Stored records
- - -

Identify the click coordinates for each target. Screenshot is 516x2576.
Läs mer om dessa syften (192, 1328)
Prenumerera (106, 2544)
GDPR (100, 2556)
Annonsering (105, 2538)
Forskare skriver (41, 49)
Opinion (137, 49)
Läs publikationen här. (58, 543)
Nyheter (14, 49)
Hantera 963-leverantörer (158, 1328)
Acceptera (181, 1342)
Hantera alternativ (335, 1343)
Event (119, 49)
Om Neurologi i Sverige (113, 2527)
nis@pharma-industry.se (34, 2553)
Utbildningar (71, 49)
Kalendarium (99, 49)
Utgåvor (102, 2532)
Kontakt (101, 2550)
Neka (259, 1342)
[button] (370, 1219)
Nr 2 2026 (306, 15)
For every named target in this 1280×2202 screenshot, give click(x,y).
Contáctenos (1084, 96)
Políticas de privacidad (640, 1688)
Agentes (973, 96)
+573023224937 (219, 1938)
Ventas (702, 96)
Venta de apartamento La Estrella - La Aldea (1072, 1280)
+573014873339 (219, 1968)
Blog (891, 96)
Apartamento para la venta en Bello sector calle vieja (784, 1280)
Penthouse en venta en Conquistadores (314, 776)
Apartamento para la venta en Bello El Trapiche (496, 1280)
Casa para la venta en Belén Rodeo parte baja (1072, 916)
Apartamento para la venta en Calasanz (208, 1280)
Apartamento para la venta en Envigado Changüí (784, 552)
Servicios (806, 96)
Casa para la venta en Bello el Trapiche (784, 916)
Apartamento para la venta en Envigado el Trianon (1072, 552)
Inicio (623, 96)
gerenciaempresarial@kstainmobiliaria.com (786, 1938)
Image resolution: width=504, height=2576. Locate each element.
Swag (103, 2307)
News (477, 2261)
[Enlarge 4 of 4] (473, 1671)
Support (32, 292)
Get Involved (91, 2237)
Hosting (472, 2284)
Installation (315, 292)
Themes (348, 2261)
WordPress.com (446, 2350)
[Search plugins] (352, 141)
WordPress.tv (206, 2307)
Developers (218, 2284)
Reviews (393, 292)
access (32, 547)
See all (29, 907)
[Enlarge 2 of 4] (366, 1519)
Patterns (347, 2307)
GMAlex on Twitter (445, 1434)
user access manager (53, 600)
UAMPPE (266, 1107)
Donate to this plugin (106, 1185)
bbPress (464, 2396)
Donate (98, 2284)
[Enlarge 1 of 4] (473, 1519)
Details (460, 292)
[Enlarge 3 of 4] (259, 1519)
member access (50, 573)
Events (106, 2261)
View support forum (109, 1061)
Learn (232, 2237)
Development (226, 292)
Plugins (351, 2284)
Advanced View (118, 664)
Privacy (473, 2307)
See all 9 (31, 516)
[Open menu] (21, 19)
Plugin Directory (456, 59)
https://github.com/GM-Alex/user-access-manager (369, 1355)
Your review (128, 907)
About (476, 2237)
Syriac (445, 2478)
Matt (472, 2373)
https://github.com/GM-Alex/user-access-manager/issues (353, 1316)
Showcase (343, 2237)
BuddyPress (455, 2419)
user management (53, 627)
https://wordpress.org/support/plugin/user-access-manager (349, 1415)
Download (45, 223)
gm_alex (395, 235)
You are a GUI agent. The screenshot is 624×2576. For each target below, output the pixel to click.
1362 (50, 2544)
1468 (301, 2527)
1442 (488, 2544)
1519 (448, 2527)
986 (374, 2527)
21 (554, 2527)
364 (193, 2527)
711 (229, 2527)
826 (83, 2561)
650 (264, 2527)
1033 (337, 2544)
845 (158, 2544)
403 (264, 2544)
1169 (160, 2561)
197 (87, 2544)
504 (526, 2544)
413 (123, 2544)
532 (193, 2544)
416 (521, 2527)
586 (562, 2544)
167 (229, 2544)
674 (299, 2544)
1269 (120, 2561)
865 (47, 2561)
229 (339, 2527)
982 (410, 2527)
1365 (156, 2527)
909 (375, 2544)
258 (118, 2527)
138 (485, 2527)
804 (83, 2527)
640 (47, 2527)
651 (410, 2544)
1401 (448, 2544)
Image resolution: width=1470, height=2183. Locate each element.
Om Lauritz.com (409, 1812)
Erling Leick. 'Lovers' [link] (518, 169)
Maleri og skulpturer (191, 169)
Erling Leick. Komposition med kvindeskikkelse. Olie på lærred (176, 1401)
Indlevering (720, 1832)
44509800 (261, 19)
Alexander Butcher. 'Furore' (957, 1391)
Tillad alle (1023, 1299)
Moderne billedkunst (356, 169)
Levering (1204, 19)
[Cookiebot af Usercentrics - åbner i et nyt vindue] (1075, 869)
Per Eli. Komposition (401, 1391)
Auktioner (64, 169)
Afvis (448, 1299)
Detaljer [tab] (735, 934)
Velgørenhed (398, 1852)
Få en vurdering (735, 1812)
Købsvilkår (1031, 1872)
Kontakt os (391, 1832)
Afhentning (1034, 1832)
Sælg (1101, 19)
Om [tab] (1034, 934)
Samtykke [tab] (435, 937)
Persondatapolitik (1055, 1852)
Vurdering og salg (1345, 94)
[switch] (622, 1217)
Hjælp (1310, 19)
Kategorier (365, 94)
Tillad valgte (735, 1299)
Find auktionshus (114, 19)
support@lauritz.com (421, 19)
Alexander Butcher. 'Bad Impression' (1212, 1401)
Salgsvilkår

- - -

§ **Activity**
Please give back only the lines between the first line of the entries and the line with "Acceptera (181, 1342)", both ends included, word for word.

§ **Problem solution**
Identify the click coordinates for each target. Screenshot is 516x2576.
Läs mer om dessa syften (192, 1328)
Prenumerera (106, 2544)
GDPR (100, 2556)
Annonsering (105, 2538)
Forskare skriver (41, 49)
Opinion (137, 49)
Läs publikationen här. (58, 543)
Nyheter (14, 49)
Hantera 963-leverantörer (158, 1328)
Acceptera (181, 1342)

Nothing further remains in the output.